Stored items:
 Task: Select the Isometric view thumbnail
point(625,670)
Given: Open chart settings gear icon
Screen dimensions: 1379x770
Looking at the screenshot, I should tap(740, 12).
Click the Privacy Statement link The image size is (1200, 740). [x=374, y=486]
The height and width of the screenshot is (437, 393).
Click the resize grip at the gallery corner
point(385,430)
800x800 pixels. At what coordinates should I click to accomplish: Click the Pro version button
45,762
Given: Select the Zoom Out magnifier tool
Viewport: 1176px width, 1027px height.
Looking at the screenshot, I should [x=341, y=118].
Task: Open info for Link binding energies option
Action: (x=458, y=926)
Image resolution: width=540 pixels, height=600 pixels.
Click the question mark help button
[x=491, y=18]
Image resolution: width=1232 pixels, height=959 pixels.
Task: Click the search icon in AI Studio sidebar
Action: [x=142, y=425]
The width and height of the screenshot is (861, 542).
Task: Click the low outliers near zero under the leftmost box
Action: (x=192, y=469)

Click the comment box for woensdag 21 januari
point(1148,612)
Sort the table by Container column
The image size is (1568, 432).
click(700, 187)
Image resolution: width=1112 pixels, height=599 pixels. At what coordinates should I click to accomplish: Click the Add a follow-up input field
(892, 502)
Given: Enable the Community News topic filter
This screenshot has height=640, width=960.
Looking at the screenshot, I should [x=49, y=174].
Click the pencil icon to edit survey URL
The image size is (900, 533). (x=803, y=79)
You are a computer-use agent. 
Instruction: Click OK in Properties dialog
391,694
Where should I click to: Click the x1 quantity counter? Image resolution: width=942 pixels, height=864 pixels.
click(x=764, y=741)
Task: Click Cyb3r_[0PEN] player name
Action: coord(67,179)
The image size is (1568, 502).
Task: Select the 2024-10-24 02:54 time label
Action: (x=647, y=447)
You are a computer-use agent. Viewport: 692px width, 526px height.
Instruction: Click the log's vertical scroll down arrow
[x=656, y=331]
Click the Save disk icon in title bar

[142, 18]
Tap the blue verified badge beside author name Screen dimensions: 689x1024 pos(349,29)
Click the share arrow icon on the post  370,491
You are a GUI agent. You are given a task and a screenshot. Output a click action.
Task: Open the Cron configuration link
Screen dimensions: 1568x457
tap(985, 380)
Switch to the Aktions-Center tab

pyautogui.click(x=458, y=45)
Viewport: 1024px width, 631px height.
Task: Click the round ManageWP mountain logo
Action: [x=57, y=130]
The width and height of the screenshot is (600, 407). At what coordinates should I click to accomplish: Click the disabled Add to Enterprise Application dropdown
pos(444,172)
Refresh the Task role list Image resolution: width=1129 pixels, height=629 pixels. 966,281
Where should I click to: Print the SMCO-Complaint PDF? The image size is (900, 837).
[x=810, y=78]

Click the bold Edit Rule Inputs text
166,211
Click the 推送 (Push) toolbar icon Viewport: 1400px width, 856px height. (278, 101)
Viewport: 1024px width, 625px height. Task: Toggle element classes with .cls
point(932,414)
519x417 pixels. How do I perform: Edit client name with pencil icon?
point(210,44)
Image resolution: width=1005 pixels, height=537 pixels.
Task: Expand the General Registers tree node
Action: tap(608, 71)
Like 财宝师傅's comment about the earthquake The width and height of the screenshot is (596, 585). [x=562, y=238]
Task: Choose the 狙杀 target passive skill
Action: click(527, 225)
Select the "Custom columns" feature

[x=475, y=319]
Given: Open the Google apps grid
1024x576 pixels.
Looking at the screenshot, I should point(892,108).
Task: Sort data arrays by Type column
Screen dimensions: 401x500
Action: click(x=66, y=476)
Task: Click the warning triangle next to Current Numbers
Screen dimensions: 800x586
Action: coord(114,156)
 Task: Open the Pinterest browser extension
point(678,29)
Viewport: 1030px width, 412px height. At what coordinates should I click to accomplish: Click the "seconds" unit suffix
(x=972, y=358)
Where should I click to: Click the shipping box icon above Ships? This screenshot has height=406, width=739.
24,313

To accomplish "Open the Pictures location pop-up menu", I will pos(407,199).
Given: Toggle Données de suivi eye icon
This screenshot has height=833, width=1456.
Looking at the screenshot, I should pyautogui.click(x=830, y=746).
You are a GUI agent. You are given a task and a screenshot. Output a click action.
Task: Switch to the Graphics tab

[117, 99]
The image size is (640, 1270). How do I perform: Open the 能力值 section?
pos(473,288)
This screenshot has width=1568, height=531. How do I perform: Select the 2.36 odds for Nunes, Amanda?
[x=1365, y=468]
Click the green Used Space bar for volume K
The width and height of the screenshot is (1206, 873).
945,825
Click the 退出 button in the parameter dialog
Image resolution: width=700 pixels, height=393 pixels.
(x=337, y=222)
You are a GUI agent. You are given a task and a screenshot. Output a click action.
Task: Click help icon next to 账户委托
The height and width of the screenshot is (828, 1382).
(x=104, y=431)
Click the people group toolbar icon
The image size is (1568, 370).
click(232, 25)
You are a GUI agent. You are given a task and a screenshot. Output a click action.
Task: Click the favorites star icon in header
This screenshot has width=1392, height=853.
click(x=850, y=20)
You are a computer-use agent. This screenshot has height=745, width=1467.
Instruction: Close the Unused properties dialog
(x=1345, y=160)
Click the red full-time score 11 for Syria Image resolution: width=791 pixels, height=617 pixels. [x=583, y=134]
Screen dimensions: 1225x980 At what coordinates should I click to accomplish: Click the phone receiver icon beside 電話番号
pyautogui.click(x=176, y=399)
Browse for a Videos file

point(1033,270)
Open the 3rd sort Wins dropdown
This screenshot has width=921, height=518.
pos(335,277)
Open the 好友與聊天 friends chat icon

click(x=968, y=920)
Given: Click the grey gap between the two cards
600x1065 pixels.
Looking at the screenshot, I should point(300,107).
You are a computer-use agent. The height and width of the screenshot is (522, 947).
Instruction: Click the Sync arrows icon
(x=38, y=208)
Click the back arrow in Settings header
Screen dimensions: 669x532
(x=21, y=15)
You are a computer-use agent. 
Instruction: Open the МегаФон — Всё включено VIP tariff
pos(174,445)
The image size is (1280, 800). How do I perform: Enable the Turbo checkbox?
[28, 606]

Your assignment. Each record above needs to be reproduced exactly as written.

Answer to the exercise.
 Task: Select the Isometric view thumbnail
point(625,670)
Given: Open chart settings gear icon
Screen dimensions: 1379x770
Looking at the screenshot, I should tap(740, 12).
Click the Privacy Statement link The image size is (1200, 740). [x=374, y=486]
The height and width of the screenshot is (437, 393).
Click the resize grip at the gallery corner
point(385,430)
800x800 pixels. At what coordinates should I click to accomplish: Click the Pro version button
45,762
Given: Select the Zoom Out magnifier tool
Viewport: 1176px width, 1027px height.
Looking at the screenshot, I should [x=341, y=118].
Task: Open info for Link binding energies option
Action: (x=458, y=926)
Image resolution: width=540 pixels, height=600 pixels.
Click the question mark help button
[x=491, y=18]
Image resolution: width=1232 pixels, height=959 pixels.
Task: Click the search icon in AI Studio sidebar
Action: [x=142, y=425]
The width and height of the screenshot is (861, 542).
Task: Click the low outliers near zero under the leftmost box
Action: (x=192, y=469)

Click the comment box for woensdag 21 januari
point(1148,612)
Sort the table by Container column
The image size is (1568, 432).
click(700, 187)
Image resolution: width=1112 pixels, height=599 pixels. At what coordinates should I click to accomplish: Click the Add a follow-up input field
(892, 502)
Given: Enable the Community News topic filter
This screenshot has height=640, width=960.
Looking at the screenshot, I should [x=49, y=174].
Click the pencil icon to edit survey URL
The image size is (900, 533). (x=803, y=79)
You are a computer-use agent. 
Instruction: Click OK in Properties dialog
391,694
Where should I click to: Click the x1 quantity counter? Image resolution: width=942 pixels, height=864 pixels.
click(x=764, y=741)
Task: Click Cyb3r_[0PEN] player name
Action: coord(67,179)
The image size is (1568, 502).
Task: Select the 2024-10-24 02:54 time label
Action: (x=647, y=447)
You are a computer-use agent. Viewport: 692px width, 526px height.
Instruction: Click the log's vertical scroll down arrow
[x=656, y=331]
Click the Save disk icon in title bar

[142, 18]
Tap the blue verified badge beside author name Screen dimensions: 689x1024 pos(349,29)
Click the share arrow icon on the post  370,491
You are a GUI agent. You are given a task and a screenshot. Output a click action.
Task: Open the Cron configuration link
Screen dimensions: 1568x457
tap(985, 380)
Switch to the Aktions-Center tab

pyautogui.click(x=458, y=45)
Viewport: 1024px width, 631px height.
Task: Click the round ManageWP mountain logo
Action: [x=57, y=130]
The width and height of the screenshot is (600, 407). At what coordinates should I click to accomplish: Click the disabled Add to Enterprise Application dropdown
pos(444,172)
Refresh the Task role list Image resolution: width=1129 pixels, height=629 pixels. 966,281
Where should I click to: Print the SMCO-Complaint PDF? The image size is (900, 837).
[x=810, y=78]

Click the bold Edit Rule Inputs text
166,211
Click the 推送 (Push) toolbar icon Viewport: 1400px width, 856px height. (278, 101)
Viewport: 1024px width, 625px height. Task: Toggle element classes with .cls
point(932,414)
519x417 pixels. How do I perform: Edit client name with pencil icon?
point(210,44)
Image resolution: width=1005 pixels, height=537 pixels.
Task: Expand the General Registers tree node
Action: tap(608, 71)
Like 财宝师傅's comment about the earthquake The width and height of the screenshot is (596, 585). [x=562, y=238]
Task: Choose the 狙杀 target passive skill
Action: click(527, 225)
Select the "Custom columns" feature

[x=475, y=319]
Given: Open the Google apps grid
1024x576 pixels.
Looking at the screenshot, I should point(892,108).
Task: Sort data arrays by Type column
Screen dimensions: 401x500
Action: click(x=66, y=476)
Task: Click the warning triangle next to Current Numbers
Screen dimensions: 800x586
Action: coord(114,156)
 Task: Open the Pinterest browser extension
point(678,29)
Viewport: 1030px width, 412px height. At what coordinates should I click to accomplish: Click the "seconds" unit suffix
(x=972, y=358)
Where should I click to: Click the shipping box icon above Ships? This screenshot has height=406, width=739.
24,313

To accomplish "Open the Pictures location pop-up menu", I will pos(407,199).
Given: Toggle Données de suivi eye icon
This screenshot has height=833, width=1456.
Looking at the screenshot, I should pyautogui.click(x=830, y=746).
You are a GUI agent. You are given a task and a screenshot. Output a click action.
Task: Switch to the Graphics tab

[117, 99]
The image size is (640, 1270). How do I perform: Open the 能力值 section?
pos(473,288)
This screenshot has width=1568, height=531. How do I perform: Select the 2.36 odds for Nunes, Amanda?
[x=1365, y=468]
Click the green Used Space bar for volume K
The width and height of the screenshot is (1206, 873).
945,825
Click the 退出 button in the parameter dialog
Image resolution: width=700 pixels, height=393 pixels.
(x=337, y=222)
You are a GUI agent. You are given a task and a screenshot. Output a click action.
Task: Click help icon next to 账户委托
The height and width of the screenshot is (828, 1382).
(x=104, y=431)
Click the people group toolbar icon
The image size is (1568, 370).
click(232, 25)
You are a GUI agent. You are given a task and a screenshot. Output a click action.
Task: Click the favorites star icon in header
This screenshot has width=1392, height=853.
click(x=850, y=20)
You are a computer-use agent. This screenshot has height=745, width=1467.
Instruction: Close the Unused properties dialog
(x=1345, y=160)
Click the red full-time score 11 for Syria Image resolution: width=791 pixels, height=617 pixels. [x=583, y=134]
Screen dimensions: 1225x980 At what coordinates should I click to accomplish: Click the phone receiver icon beside 電話番号
pyautogui.click(x=176, y=399)
Browse for a Videos file

point(1033,270)
Open the 3rd sort Wins dropdown
This screenshot has width=921, height=518.
pos(335,277)
Open the 好友與聊天 friends chat icon

click(x=968, y=920)
Given: Click the grey gap between the two cards
600x1065 pixels.
Looking at the screenshot, I should point(300,107).
You are a computer-use agent. The height and width of the screenshot is (522, 947).
Instruction: Click the Sync arrows icon
(x=38, y=208)
Click the back arrow in Settings header
Screen dimensions: 669x532
(x=21, y=15)
You are a computer-use agent. 
Instruction: Open the МегаФон — Всё включено VIP tariff
pos(174,445)
The image size is (1280, 800). How do I perform: Enable the Turbo checkbox?
[28, 606]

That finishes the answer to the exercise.